There are a few markers for the Government as it heads into this . If it is seen to give too much to, say, the ASTI, or other unions outside Lansdowne Road, it risks being picked off in more fights with individual unions. It has to find a way to keep the game played on the Lansdowne pitch. And it has to outline the facts – the automatic pay increases provided by increments are back operating again in the public sector.

It also has to include the cost of public-sector pensions in the debate to come, and it is welcome that Minister for Public Spending Paschal Donohoe has said these will be taken into account by the commission. We face a looming pension crisis on two fronts – the cost of public-sector pensions and the inadequacy of private sector ones.

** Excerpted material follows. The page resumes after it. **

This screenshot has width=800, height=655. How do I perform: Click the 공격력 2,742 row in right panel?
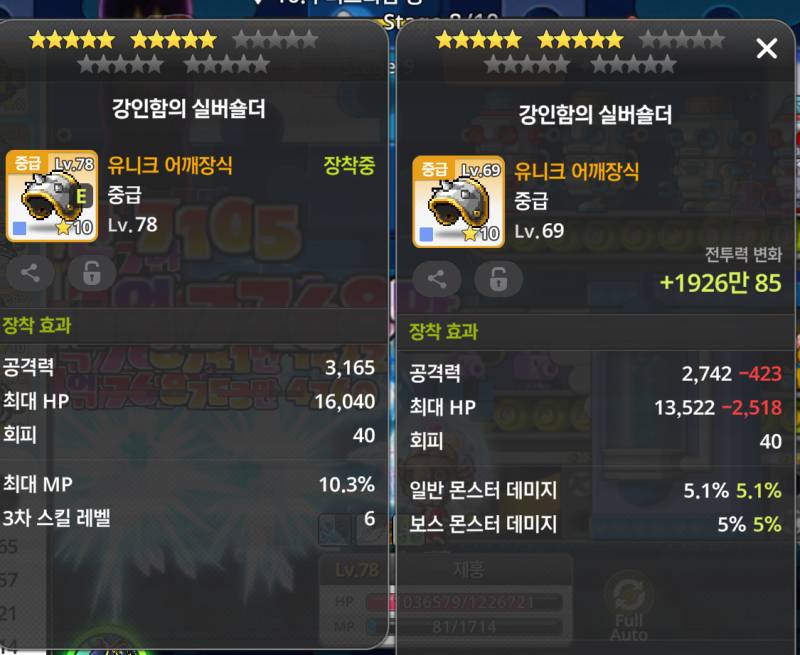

The solution is not to take more money from taxpayers to put into a fund to pay future public-sector pensions.

Perhaps there is a deal to be done, trading some future pay increases for pension reform. But it won’t happen. We are on the road to restoration. No political party in the Dáil will stand against it. If we base all this on the idea of going back to where we were in 2008, we are asking for trouble. Back then spending was too high and taxes too low. Restoration of living standards to where they were before the boom is a fantasy.